Dieses Wahlergebnis ist eine fast selbstverständliche Fortsetzung des großen Erfolgs des Rassemblement National (RN) bei der Europawahl vor drei Wochen. Das zeugt davon, dass die rechtsextreme Bewegung nach wie vor auf dem Vormarsch ist und immer neue Kreise von Anhängern und Wählern für sich zu gewinnen vermag. Darin unterscheidet sich RN von den anderen Parteien in Frankreich, die alle nur Rückzugsgefechte führen und bestrebt sind, nicht noch mehr Terrain zu verlieren oder den Verfall früherer Erfolge und die Abwanderung von Anhängern und Wählern aufzuhalten.
Der Politologe Jean-Christophe Gallien ist Professor für Geopolitik und Internationale Beziehungen an der Universität Paris-Sorbonne. Mit ihm sprach für »nd« Ralf Klingsieck.
Wie hat sich in diesem Zusammenhang beim Rassemblement die Basis der Anhänger und Wähler verändert?

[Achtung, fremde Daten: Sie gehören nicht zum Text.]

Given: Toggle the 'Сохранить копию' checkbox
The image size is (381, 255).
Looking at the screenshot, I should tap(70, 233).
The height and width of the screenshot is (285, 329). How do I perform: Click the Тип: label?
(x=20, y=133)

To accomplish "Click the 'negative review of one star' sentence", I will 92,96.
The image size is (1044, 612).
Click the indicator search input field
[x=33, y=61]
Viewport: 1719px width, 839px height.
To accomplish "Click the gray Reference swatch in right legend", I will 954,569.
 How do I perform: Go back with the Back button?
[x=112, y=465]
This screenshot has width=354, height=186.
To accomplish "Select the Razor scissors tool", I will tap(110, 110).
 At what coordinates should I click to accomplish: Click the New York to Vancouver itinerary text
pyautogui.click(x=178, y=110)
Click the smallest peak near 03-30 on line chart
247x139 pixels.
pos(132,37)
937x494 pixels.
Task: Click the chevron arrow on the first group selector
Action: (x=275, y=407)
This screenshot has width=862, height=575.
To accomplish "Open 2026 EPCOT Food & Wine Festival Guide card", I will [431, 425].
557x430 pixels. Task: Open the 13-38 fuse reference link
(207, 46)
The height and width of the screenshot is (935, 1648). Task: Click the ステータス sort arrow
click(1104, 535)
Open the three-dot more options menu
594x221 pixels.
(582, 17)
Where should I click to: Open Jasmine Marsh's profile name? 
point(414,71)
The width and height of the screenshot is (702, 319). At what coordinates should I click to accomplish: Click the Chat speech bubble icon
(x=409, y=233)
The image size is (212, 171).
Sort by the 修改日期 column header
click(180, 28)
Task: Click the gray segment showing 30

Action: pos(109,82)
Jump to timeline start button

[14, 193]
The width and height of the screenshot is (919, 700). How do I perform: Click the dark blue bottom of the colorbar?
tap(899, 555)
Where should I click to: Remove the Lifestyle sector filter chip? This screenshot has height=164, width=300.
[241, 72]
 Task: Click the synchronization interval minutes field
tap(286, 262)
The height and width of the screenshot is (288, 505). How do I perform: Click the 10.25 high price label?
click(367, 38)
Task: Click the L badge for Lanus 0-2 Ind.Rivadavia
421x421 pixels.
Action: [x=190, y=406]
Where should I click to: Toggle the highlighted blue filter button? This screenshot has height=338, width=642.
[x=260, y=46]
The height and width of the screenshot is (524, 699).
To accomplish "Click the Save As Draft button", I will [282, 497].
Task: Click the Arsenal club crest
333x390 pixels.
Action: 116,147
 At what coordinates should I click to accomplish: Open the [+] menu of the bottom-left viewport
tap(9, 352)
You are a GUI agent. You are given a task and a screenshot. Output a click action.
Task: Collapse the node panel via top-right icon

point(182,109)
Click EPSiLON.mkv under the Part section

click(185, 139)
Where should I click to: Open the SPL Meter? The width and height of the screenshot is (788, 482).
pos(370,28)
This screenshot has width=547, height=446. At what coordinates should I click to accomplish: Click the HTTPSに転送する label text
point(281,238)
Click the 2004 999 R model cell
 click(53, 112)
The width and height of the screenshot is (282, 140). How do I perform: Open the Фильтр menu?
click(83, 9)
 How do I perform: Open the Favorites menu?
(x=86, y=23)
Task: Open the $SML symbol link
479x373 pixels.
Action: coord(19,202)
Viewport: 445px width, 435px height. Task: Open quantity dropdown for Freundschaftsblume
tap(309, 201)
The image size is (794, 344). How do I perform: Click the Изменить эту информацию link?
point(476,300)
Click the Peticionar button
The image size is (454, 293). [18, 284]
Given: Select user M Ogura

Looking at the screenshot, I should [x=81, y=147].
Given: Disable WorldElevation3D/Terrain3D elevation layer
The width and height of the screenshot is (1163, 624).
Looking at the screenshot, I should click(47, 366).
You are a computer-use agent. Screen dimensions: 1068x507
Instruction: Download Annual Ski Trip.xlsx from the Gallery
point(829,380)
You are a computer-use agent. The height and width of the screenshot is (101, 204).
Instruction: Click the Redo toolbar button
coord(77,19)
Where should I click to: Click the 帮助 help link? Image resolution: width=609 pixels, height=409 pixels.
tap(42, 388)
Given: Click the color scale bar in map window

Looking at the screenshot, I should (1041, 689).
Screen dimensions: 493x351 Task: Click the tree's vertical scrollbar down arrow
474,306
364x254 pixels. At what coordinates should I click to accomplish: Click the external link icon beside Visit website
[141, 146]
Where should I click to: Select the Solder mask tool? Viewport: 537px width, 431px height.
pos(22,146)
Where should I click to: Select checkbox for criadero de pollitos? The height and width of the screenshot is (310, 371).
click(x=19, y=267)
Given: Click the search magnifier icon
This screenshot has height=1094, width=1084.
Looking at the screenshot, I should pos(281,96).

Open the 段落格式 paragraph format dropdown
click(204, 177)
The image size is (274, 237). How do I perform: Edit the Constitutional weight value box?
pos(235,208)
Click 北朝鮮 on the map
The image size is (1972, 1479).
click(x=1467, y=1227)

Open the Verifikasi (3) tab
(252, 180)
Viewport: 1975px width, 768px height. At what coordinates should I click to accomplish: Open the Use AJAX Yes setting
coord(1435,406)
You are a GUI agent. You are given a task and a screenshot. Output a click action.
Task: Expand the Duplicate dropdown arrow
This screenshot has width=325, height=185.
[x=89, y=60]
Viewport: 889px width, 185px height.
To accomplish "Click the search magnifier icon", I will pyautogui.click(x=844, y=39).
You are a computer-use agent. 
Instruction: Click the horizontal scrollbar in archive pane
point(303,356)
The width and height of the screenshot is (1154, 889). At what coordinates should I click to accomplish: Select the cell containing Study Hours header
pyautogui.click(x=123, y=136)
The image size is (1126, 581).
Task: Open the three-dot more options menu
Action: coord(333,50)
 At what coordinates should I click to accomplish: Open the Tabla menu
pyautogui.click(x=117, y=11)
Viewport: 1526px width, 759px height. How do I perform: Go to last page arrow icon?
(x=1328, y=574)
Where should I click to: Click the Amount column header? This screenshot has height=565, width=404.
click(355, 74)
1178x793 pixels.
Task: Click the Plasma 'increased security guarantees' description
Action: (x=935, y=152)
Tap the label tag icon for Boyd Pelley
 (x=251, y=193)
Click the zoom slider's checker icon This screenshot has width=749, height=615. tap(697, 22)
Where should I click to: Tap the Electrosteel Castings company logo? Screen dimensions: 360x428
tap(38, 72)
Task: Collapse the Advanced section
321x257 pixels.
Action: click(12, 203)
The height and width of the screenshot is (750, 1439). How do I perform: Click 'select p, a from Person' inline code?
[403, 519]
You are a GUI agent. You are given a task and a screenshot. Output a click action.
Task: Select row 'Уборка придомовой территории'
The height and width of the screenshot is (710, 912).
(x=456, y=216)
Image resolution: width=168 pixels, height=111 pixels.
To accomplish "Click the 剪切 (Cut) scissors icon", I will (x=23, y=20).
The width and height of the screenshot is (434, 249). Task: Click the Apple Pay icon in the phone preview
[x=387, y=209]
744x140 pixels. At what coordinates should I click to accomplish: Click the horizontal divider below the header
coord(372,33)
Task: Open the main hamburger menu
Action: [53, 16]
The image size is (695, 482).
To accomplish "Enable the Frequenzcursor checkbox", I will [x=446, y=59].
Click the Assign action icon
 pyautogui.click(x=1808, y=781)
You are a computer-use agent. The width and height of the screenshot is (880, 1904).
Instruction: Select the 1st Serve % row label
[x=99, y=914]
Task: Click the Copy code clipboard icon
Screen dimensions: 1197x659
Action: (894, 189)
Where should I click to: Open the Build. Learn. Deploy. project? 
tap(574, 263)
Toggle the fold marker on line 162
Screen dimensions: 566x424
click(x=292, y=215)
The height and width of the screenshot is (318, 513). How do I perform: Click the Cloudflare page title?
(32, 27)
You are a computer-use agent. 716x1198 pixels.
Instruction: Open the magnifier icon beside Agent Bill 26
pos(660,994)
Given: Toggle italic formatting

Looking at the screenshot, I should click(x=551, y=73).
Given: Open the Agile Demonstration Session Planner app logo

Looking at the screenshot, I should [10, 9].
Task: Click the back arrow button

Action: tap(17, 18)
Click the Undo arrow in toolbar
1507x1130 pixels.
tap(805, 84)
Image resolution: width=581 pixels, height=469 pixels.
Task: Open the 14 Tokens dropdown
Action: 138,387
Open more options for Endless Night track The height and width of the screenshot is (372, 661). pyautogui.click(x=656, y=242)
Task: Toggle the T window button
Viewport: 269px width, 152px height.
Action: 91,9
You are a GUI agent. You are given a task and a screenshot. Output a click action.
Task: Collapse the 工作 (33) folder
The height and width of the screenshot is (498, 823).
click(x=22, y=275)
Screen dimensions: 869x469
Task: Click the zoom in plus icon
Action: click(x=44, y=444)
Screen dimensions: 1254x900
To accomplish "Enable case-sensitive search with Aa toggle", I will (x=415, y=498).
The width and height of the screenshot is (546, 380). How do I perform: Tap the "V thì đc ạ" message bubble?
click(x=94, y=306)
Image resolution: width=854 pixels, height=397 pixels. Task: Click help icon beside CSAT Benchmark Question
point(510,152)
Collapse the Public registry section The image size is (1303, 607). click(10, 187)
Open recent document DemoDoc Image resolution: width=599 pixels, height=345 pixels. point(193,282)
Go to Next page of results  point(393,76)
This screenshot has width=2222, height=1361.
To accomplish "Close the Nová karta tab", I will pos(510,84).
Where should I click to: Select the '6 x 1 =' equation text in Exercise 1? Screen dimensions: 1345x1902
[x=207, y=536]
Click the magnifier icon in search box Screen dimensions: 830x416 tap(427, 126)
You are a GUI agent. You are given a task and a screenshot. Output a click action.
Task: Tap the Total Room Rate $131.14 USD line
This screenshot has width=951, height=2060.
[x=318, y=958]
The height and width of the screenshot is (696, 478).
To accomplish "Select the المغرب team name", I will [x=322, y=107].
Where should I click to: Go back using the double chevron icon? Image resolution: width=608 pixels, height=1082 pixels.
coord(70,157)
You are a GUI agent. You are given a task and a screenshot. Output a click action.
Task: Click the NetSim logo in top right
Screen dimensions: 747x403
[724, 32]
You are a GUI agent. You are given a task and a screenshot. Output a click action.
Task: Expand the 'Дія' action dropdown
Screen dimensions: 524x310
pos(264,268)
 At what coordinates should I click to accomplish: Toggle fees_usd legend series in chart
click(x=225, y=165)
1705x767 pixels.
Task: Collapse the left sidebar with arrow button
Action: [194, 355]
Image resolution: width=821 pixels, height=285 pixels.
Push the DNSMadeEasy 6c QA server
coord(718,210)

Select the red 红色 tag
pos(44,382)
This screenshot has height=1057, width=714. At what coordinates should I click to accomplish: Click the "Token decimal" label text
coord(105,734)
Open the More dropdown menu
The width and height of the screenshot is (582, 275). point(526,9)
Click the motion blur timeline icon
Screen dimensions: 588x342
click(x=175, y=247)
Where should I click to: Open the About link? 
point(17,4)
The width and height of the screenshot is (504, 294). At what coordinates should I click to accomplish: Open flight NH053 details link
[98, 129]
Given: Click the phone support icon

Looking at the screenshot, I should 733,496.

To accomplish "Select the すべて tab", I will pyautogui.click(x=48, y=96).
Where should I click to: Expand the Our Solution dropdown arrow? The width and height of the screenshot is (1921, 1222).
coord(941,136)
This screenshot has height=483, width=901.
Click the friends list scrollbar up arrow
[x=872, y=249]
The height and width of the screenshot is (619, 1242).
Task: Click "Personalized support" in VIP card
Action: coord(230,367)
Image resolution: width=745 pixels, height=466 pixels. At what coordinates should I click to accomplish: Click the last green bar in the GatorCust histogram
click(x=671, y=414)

RN hat es geschafft, über die traditionelle Basis hinauszukommen. Die bestand früher vor allem aus »geborenen« oder seit langem eingebürgerten Franzosen mit geringem Einkommen und einem relativ niedrigen Bildungsniveau. Diese Menschen fürchten sich vor einer »Überfremdung« durch illegale Ausländer und vor Unsicherheit, für die vor allem die Ausländer verantwortlich gemacht werden. Seit einiger Zeit sind aber auch immer mehr Menschen aus den unteren Mittelschichten und kleine Gewerbetreibende hinzugekommen, die um ihr Auskommen fürchten, und heute findet man hier selbst höhere Angestellte und Intellektuelle, die einen sozialen Abstieg auf sich zukommen sehen. Da angesichts der Inflation die Sorge um die Kaufkraft für die Franzosen heute an die erste Stelle gerückt ist, hat sich RN dem angepasst. Die Rechtsextremen stellen dieses Thema ganz an die Spitze ihrer Losungen und versuchen, es in Dynamik in der Konfrontation mit der Regierung zu verwandeln. Aber wenn dadurch die Fremdenfeindlichkeit etwas weiter nach unten gerückt ist, bedeutet das nicht, dass sie heute keine große Rolle mehr spielt. Sie ist nach wir vor eine der Leitlinien für RN. Genauso schmälern die sozialen Themen, die an Bedeutung gewinnen, nicht die Forderung nach einem starken Staat und nach hartem Durchgreifen für Recht und Ordnung. Die RN-Wähler wollen aber nicht nur eine straffe Führung an der Spitze, sondern auf allen Ebenen des Staatsapparats und des öffentlichen Dienstes, von den Ordnungskräften und der Justiz über das Bildungs- und das Gesundheitswesen bis zum Transport. So wird RN mehr und mehr von einer Partei von Nein-Sagern zu einer regierungsfähigen Partei, die einen repräsentativen Teil der Bevölkerung vertritt.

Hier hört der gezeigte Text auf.